In this method, an input RGB image is converted into CIELAB (Lab) color space, and the resultant Lab color space image is re-sized with a scale factor value of 1/16. Wavelet descriptors  are computed by means of three-level wavelet decomposition, using a Biorthogonal wavelet transform. The Lab color space and 2-D wavelet decomposition image are shown in Fig. 4. The 2-D (2 dimensional) wavelet decomposition is performed on the “L” channel of the Lab color space, and the approximation coefficients at level 3 are extracted using biorthogonal wavelets (Bior 2.6).
Laplacian filtering is then applied to the extracted approximation coefficients, to obtain the Laplacian-filtered coefficients. Finally, the percentage of wavelet energy for 2-D wavelet decomposition—corresponding to the approximation coefficients (Laplacian-filtered coefficients), and the horizontal, vertical, and diagonal detail coefficients—is computed, and is used as a feature vector for indoor and outdoor image classification.

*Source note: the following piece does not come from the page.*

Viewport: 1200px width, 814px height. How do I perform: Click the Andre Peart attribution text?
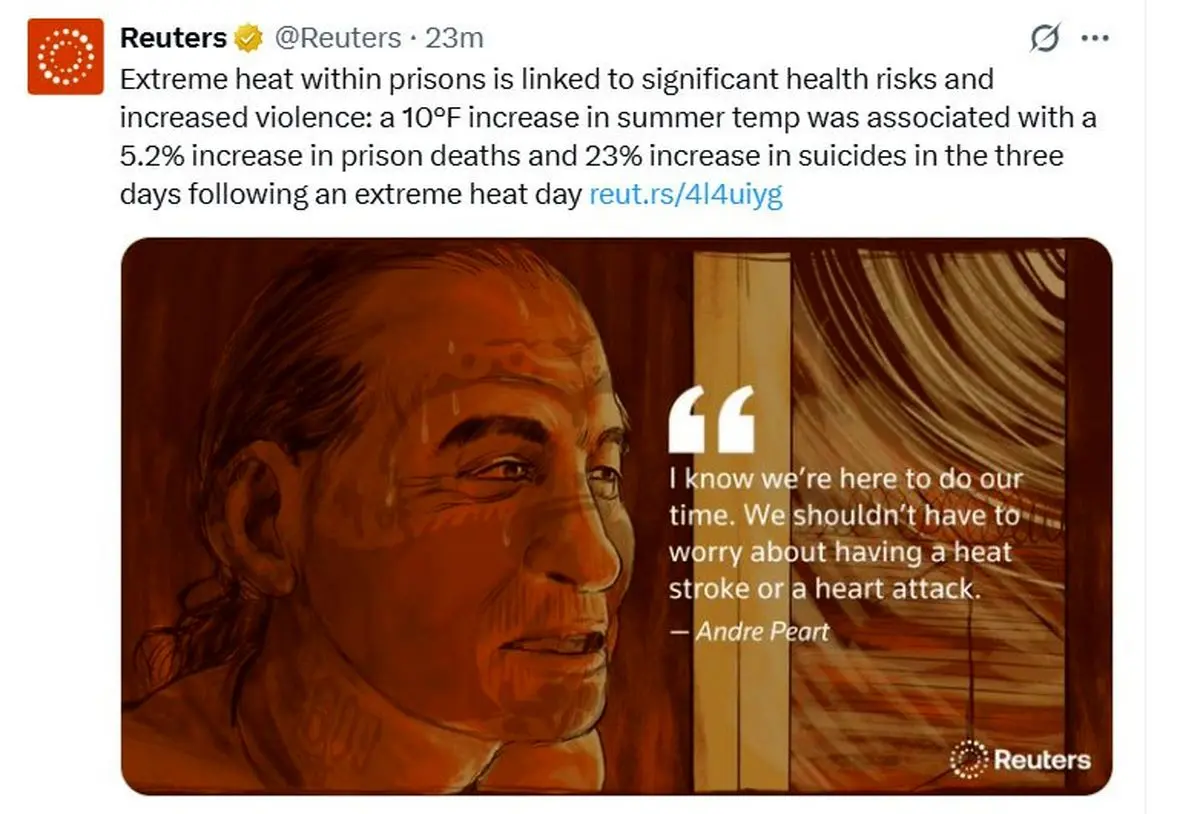point(750,632)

Visual perception of a scene from red, green, and blue channel, RGB indoor and outdoor images, at a glance, is known as Color-GIST recognition of an indoor versus outdoor scene. Red channel, blue channel and green channel information is extracted from the input RGB image (resolution: 256 × 256 pixels). For the red channel, blue channel, and green channel, GIST descriptors  are extracted by applying 64 Gabor filters, at 4 scales and 16 orientations, to produce 64 feature maps. In each channel, the resultant maps are divided into 16 regions, and the filtered outputs within each region are then averaged to produce 1024-dimensional (64 × 16) descriptors. Color-GIST descriptors (Fig. 5) are extracted by concatenating the GIST descriptors extracted from each channel, to produce a 3072-dimensional (1024 × 3) descriptor.
Real time indoor and outdoor scene recognition capabilities are needed, in order to navigate an MAV successfully. By recognizing scenes as indoor or outdoor, an MAV can follow a navigation strategy suitable for the performance of high level missions. A block diagram for a proposed indoor versus outdoor scene recognition framework is shown in Fig. 6.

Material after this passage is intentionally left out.